# Text
Fun to see bloom filters gaining some use! This is in fact what I want the hashing function for (although it will be rehashed by some other function later).

khmer uses darcs as its RCS. Yay!

FYI: The correct url for the khmer project is https://github.com/ged-lab/khmer

I guess this is a variation of rolling hash? Can you give more specific description on implementation? Thanks!

I used this approach recently in my final year project and my lecturer was left speechless at the speed/accuracy of my hash function. Not sure why this isn't a standard!

If you want identical hashes for reverse-complements, couldn't you just use 0 for A/T and 1 for G/C, instead of using two bits per nucleotide?

Yes, I've used this too. The main problems with this is that you risk overflowing a fixed size data type (so k must not be greater than bits/2). For large k, you need to use an arbitrary precision integer, which slows things down. Also, the incremental calculation of next hash involves two divisions and some other arithmetic. In short - I think it's possible to do better.

Yes, those limitations are evident. In the context of Sylamer we do not support K-mers of length > 16 currently, but on 64-bit machines you can support words of lenght 32 natively. For large k I do not use all bits and resort to true hashing (the size of the hash array defined by the amount of sequence to be analysed). This solution obviously fits some applications and not others, but in terms of speed I will be well impressed if you can do substantially better than 'hid = ((hid << 2) | b) & LOMEGA(K)' (no divisions).

# Recorded information

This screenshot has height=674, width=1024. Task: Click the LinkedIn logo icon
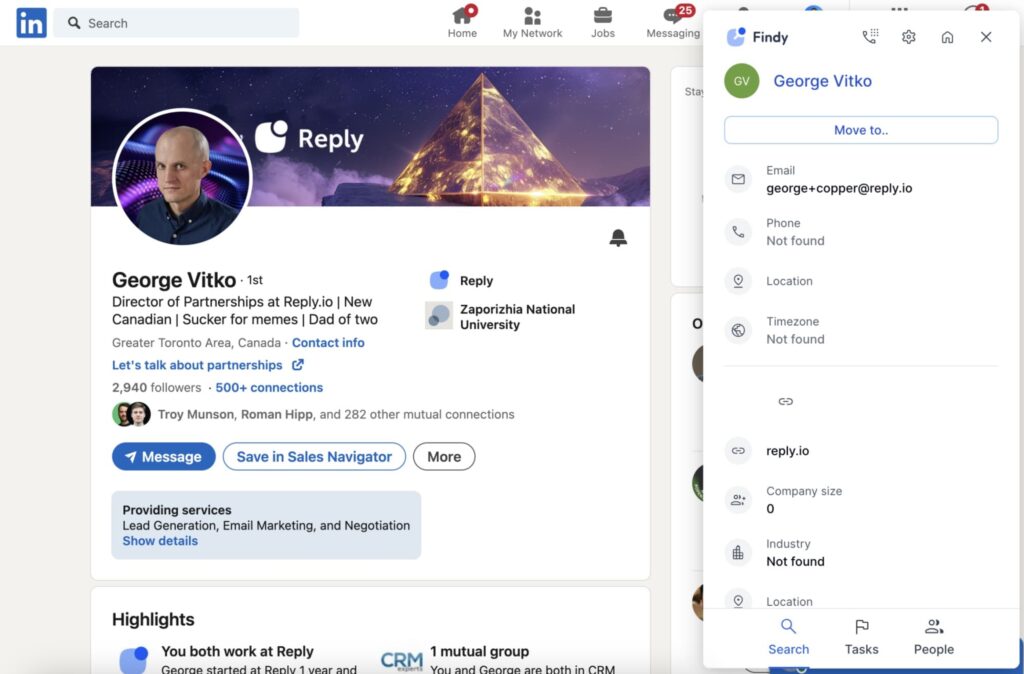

# Exercise requirements
• A. Can you write out the part of the hashing thread that begins at the words "Fun to see bloom" and stops after "other function later)."?
• B. Can you carry the hashing thread further, picking up after its last comment?
The material after the hashing thread is separate from it.

# Exercise answers
• A.
Fun to see bloom filters gaining some use! This is in fact what I want the hashing function for (although it will be rehashed by some other function later).

• B.
No, that's pretty good. I though that to support simultaneous calculation of the reverse complement hash you'd need a division. But now I think you can do that too with shifts and bitwise ops. Good catch!

I did an implementation of this in Haskell - normally, I'd expect a high level language to be less efficient for this, but it turns out it is fast enough (meaning that I haven't found an associative data structure that won't be dramatically slower than the hashing). I can hash about 40MB/s on my laptop, doing both forward and reverse complement, and avoiding Ns. Almost twice as fast without those restrictions.

Oh, and I map A: 00, C: 11, G: 01, T:10 - this makes it easy (bitwise operations) to complement and count GC content, and differentiate pyrimidines and purines.

Thanks - but I don't really want a hash table implementation, I just what a hashing function.

What hash compression technique do you use for the hash values returned by lookup3/8? How do you determine the hashtable size?

Thanks in advance.